What to do
Once you find the line with "協会について (215, 1648)" in the data below, transcribe exactly each line from there to the line with "蘋果迷教學 (52, 2031)", inclusive, and nothing else. Drop the pictures.

Start of Material for the task

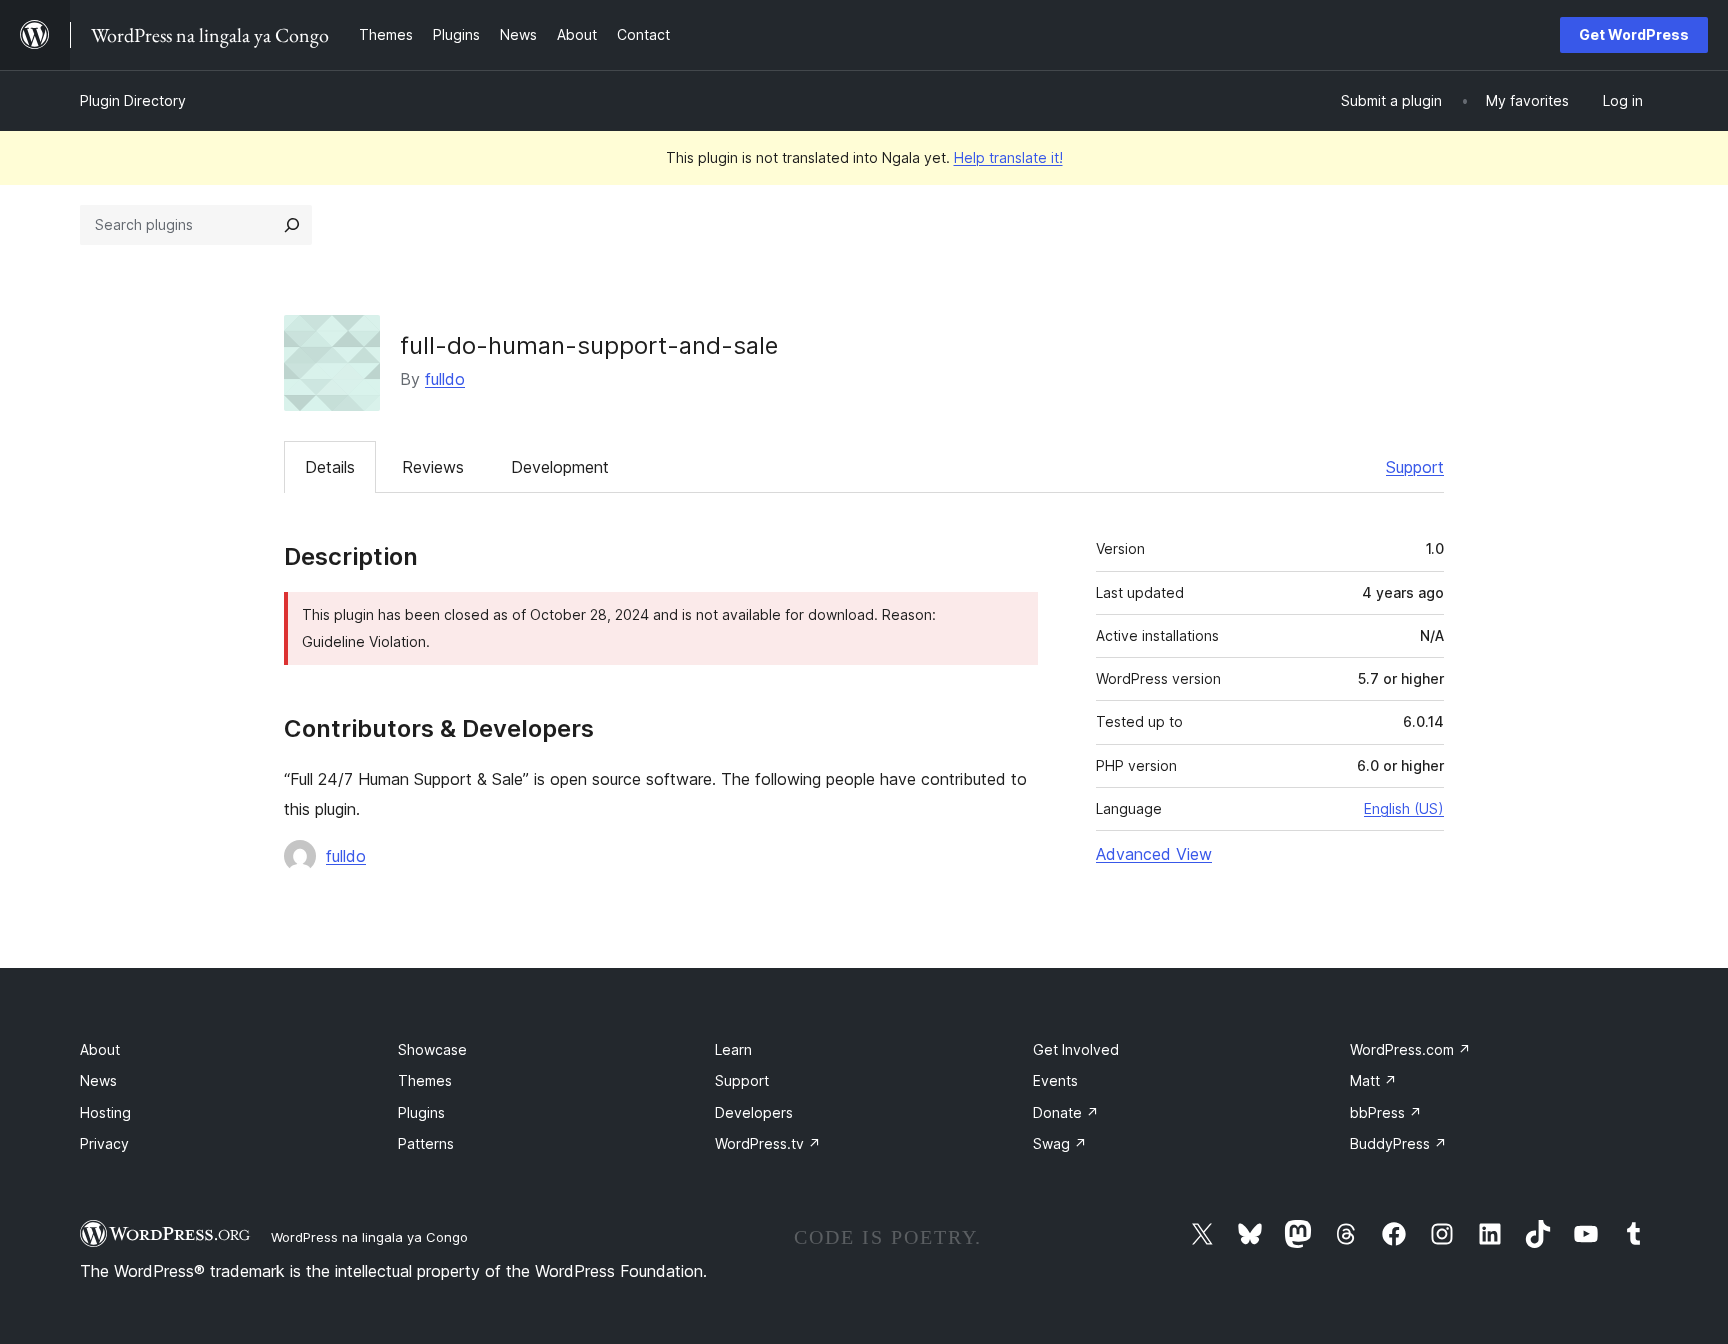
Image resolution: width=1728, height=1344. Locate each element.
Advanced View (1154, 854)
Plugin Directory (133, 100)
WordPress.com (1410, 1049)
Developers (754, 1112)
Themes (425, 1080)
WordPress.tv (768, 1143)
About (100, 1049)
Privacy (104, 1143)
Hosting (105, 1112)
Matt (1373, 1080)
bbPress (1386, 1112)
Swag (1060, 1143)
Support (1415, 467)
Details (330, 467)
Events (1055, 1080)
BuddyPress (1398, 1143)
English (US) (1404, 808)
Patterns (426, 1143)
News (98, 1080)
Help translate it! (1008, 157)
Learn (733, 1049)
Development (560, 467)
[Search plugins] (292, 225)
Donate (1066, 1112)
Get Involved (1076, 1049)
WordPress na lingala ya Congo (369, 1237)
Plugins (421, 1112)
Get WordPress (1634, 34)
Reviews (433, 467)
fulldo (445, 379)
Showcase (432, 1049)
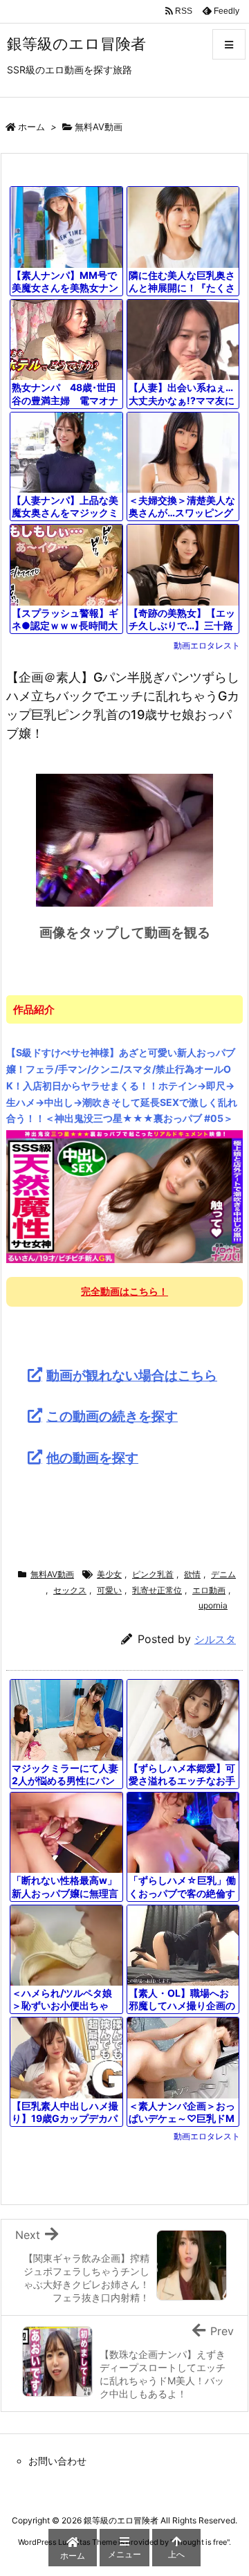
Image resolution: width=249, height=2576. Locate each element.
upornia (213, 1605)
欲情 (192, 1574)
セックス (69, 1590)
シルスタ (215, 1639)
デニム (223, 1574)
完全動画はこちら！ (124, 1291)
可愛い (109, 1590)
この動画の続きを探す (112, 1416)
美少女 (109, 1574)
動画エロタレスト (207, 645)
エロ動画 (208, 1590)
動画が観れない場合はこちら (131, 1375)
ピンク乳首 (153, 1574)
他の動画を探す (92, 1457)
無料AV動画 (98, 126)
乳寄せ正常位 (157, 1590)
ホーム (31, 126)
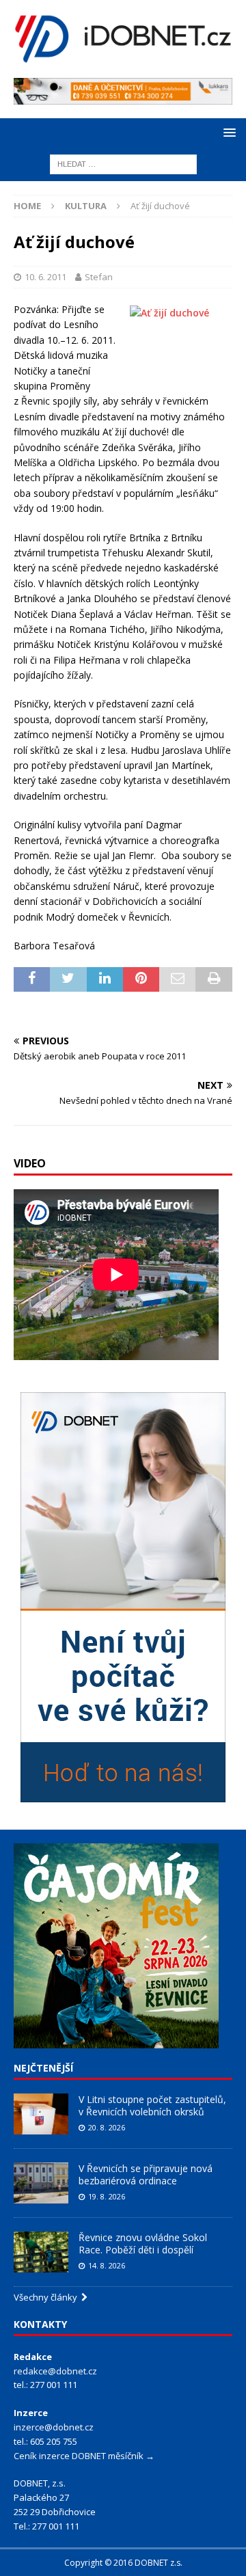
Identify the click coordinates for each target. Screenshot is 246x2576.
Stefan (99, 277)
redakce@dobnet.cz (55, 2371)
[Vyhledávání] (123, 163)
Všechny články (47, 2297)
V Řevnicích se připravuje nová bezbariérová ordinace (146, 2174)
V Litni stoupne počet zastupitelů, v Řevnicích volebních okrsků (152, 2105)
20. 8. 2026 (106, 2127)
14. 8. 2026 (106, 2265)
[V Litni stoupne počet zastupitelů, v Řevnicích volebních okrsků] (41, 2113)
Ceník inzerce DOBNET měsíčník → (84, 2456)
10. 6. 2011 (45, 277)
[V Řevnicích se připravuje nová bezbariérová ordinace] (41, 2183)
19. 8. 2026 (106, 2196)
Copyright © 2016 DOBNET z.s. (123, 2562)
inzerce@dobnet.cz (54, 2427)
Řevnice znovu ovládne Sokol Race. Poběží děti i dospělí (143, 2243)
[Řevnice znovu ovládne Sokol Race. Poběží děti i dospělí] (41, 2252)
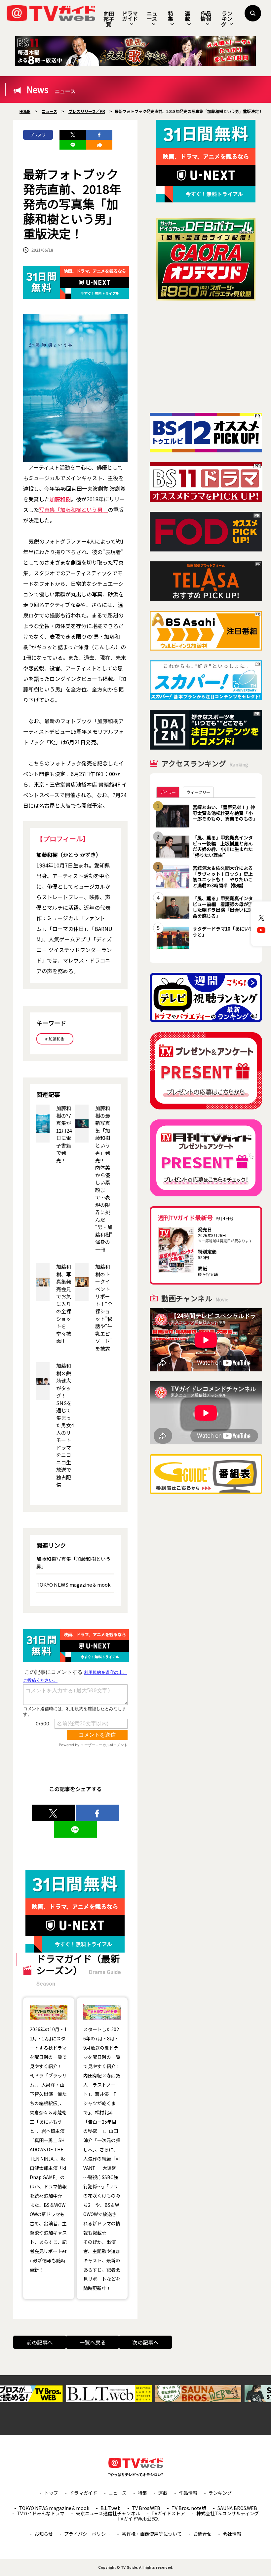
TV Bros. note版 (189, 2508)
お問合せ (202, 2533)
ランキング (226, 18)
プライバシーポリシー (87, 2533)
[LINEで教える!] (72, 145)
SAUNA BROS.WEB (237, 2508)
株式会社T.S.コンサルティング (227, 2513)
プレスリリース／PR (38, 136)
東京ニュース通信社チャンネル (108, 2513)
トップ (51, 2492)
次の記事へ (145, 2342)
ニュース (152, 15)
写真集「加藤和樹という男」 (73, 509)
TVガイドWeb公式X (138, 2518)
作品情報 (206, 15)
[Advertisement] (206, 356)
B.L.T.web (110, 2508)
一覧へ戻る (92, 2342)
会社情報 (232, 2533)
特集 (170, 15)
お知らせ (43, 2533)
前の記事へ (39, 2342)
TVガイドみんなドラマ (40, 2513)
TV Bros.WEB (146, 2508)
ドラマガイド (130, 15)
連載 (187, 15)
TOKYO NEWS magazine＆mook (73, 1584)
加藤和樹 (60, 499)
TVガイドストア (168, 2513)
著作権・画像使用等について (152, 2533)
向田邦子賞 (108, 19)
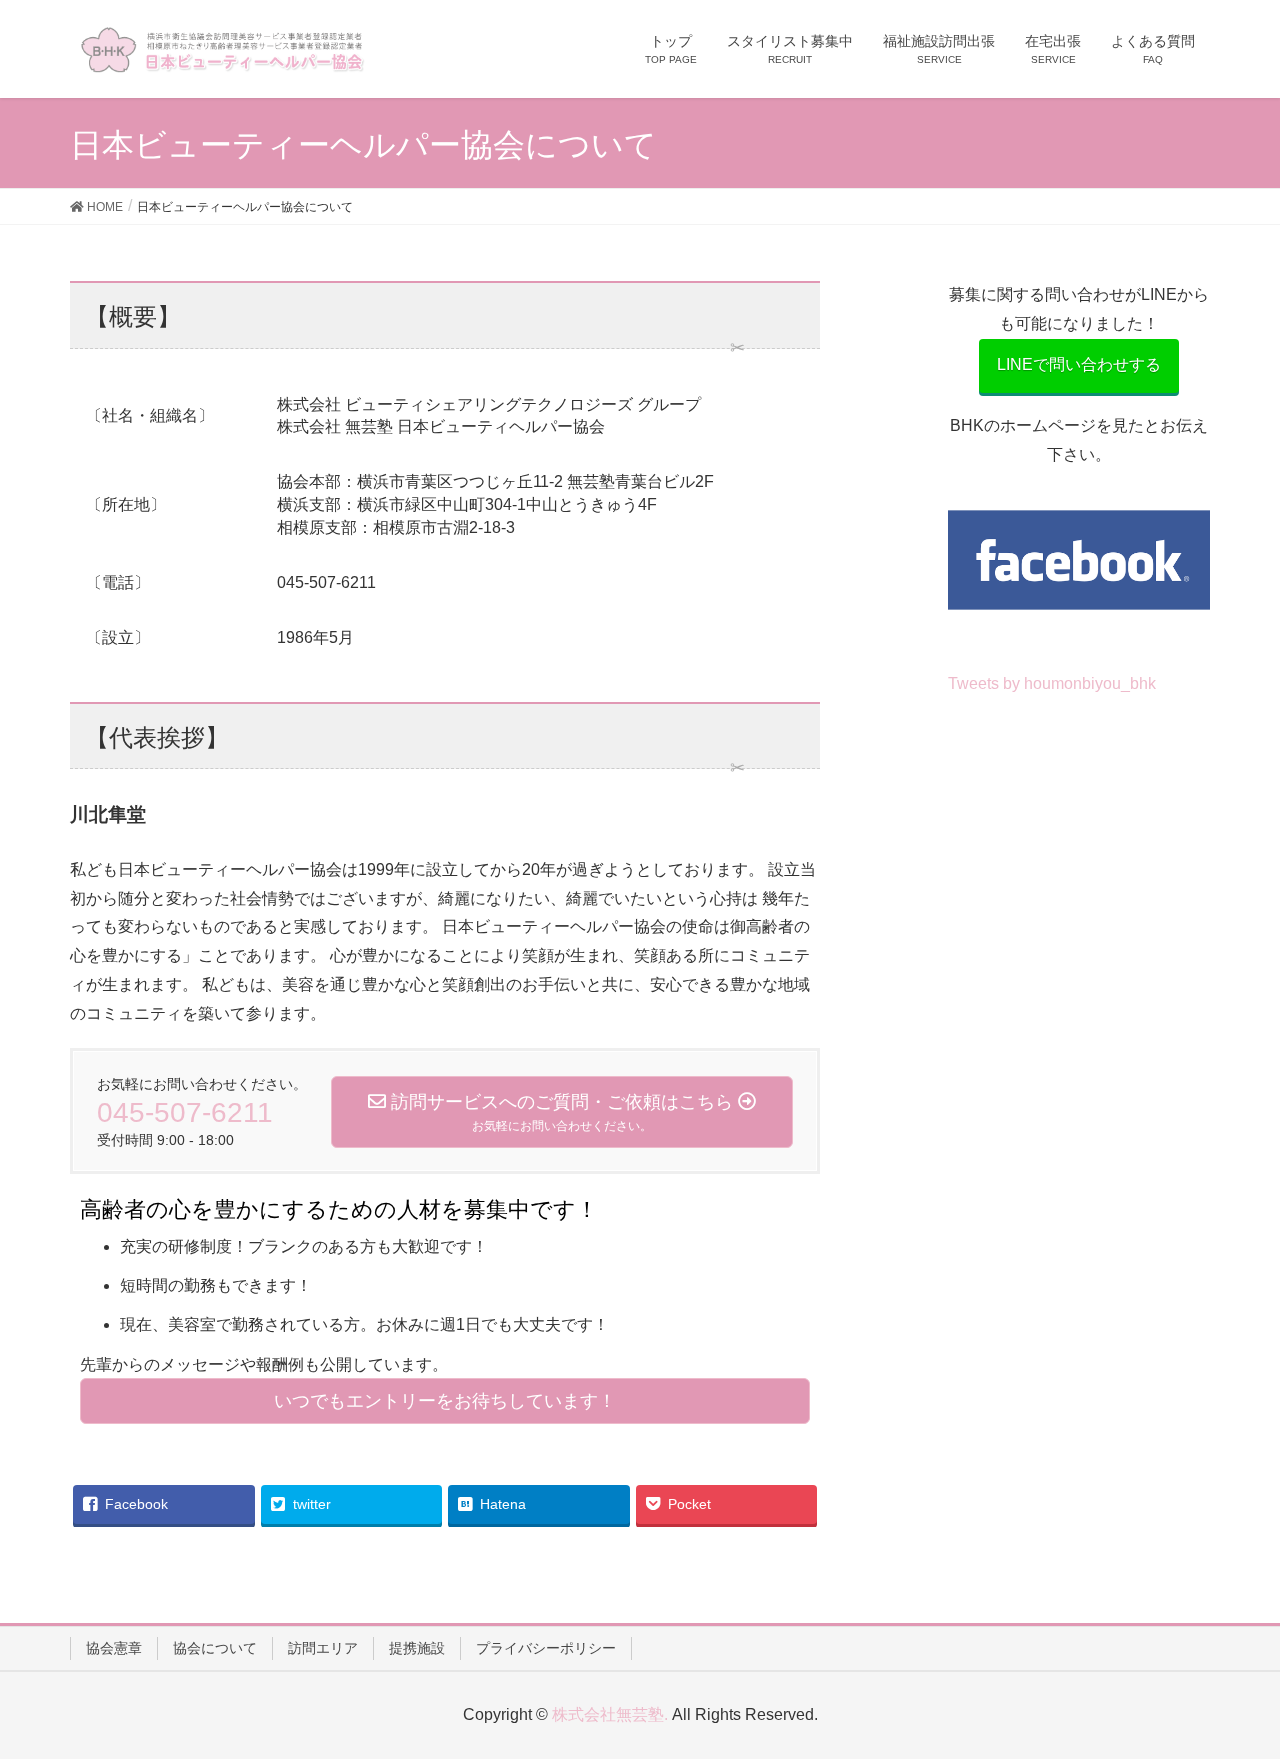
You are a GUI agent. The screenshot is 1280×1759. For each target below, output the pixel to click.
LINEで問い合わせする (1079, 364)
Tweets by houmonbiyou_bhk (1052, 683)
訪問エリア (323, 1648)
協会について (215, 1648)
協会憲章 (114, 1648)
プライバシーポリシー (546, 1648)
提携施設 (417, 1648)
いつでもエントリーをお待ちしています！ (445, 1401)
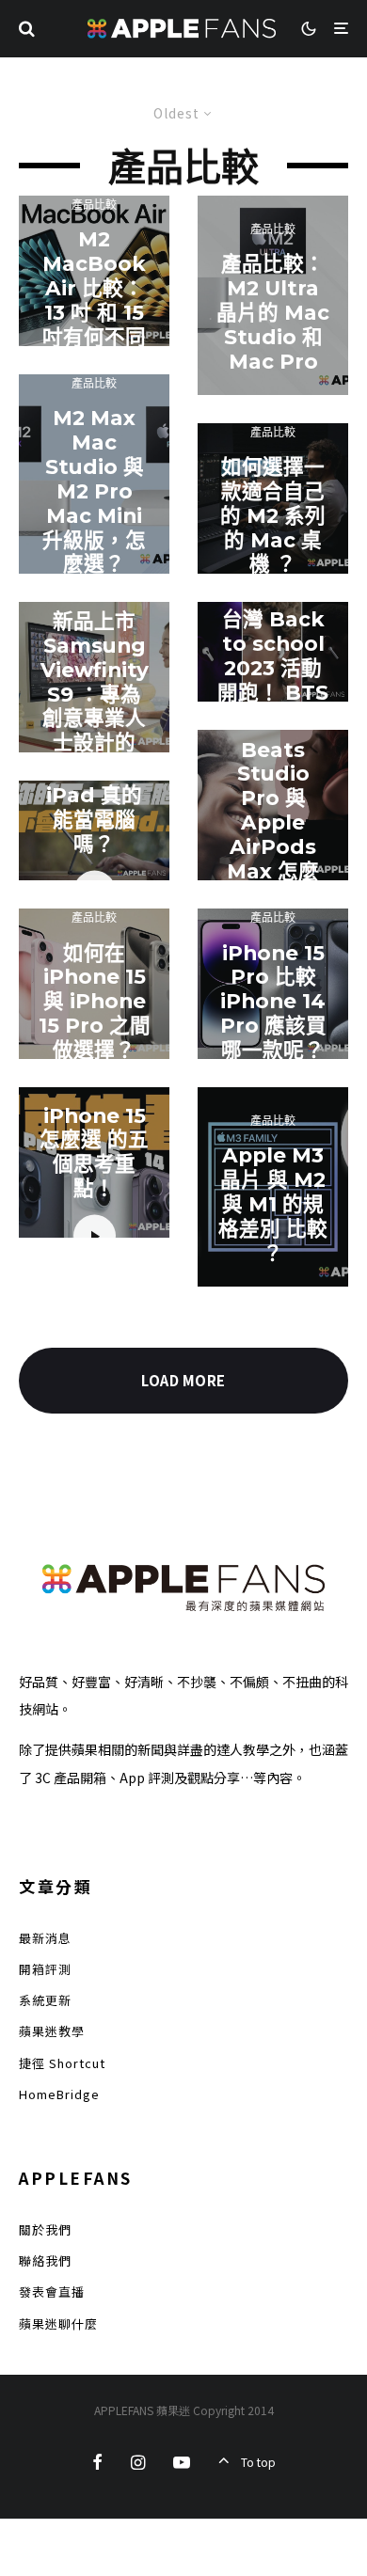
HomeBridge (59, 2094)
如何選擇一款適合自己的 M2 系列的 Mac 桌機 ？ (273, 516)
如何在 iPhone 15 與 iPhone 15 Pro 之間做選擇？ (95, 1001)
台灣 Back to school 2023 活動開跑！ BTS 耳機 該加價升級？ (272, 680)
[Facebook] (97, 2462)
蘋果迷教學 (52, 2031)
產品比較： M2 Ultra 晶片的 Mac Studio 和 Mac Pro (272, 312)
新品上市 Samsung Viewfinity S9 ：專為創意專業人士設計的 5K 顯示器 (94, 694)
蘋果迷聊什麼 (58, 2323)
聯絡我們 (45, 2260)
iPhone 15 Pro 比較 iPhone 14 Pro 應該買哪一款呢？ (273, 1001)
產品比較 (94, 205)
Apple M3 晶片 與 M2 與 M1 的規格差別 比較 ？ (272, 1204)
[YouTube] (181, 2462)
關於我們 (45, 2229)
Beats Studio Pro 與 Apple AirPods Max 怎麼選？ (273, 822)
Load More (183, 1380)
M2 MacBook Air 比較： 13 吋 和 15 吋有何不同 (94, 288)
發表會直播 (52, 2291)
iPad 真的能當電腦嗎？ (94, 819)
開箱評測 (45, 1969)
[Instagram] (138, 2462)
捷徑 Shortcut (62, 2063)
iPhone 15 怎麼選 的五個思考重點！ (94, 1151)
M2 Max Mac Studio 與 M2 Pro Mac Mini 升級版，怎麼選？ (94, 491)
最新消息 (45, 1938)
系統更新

End of Material for the task

Solution to this problem
協会について (215, 1648)
協会憲章 (114, 1648)
プライバシーポリシー (546, 1648)
提携施設 (417, 1648)
いつでもエントリーをお待ちしています！ (445, 1401)
HomeBridge (59, 2094)
如何選擇一款適合自己的 M2 系列的 Mac 桌機 ？ (273, 516)
如何在 iPhone 15 與 iPhone 15 Pro 之間做選擇？ (95, 1001)
台灣 Back to school 2023 活動開跑！ BTS 耳機 該加價升級？ (272, 680)
[Facebook] (97, 2462)
蘋果迷教學 (52, 2031)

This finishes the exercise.